Why corporate diversity-in-hiring efforts are like that

I ran into a pretty common attitude regarding workplace diversity the other day. It was on a Q/A site. Paraphrased, the issue is:

Q: How can we improve the diversity of the candidates we hire?

A: That actually hurts the diversity of your hiring pool, because many people see "diversity!" on a hiring page and immediately go somewhere else. Who wants to be hired to a place that'll give a job to an unqualified minority just to meet some numbers?

The mechanism this answerer was assuming, that diversity programs are quota systems, has been explicitly illegal in the US since the 1980s. The Supreme Court at the time ruled that quotas like that were what this answerer said: racism, even if it was intended to correct for systemic biases. If you find your prospective workplace is using quotas, or explicitly hiring following racialized patterns, you have strong grounds for a lawsuit.

Within the last year, news broke of a company that got into hot water by someone posting "I'm hiring for X, give me all of your non-binary, queer, women, and minority leads please!" to Twitter. The strong implication by this statement was that this company was using a racialized hiring process which is illegal.

These days hiring pipelines at large US companies are engineered to avoid getting sued, and therefore don't use quotas. To build a hiring pipeline that furthers a company's diversity goals, while also avoid getting sued, requires several things:

  • You must interview/treat everyone who applies equally.
  • You must assess each application the same way.
  • You must make your final hire/pass decision based on the merits of the application.
  • (US) You must give preference to military veterans, by law.
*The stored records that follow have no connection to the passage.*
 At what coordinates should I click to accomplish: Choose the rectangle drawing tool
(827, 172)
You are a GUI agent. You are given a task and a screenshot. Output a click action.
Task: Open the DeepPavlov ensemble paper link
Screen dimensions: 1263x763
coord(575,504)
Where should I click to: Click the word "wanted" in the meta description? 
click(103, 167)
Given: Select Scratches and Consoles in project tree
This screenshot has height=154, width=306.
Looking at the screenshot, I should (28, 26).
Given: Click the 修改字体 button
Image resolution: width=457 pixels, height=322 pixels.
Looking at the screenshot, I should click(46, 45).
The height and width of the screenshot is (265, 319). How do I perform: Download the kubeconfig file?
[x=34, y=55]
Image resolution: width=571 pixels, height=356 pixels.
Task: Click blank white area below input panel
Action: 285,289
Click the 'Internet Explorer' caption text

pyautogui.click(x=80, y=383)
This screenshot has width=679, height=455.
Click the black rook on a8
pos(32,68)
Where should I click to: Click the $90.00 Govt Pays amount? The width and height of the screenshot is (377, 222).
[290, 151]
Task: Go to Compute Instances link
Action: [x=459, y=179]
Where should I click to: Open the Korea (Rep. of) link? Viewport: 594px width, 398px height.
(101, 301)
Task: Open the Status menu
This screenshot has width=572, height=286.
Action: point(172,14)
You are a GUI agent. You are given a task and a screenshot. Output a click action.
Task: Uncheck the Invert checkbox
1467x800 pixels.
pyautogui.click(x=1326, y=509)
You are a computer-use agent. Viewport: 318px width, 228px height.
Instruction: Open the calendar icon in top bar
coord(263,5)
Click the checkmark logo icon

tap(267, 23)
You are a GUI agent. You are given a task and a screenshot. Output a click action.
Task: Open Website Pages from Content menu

So far, this is an "equity" argument. But building a system to improve your workplace diversity needs a few more steps.

  • You can change the mix of your applicants by biasing where you advertise the job.
  • You can't hide the job posting and pass out application links to your preferred groups. You still need to post them on your jobs page.
  • Remove biasing language from your posting and job application process.
  • You still have to treat all applicants the same once they've applied.

Equity, in other words.

Furthermore, some companies are beginning to reframe their diversity programs towards a "meet the market" approach. In that they assess their diversity program success based on how well their employee mix matches the potential job market for their roles. If a given position is 82% male in the job market, that's the target they'll push for; not 50%.

Equity, because that's the most legally conservative option if you want to avoid lawsuits for discrimination in US courts.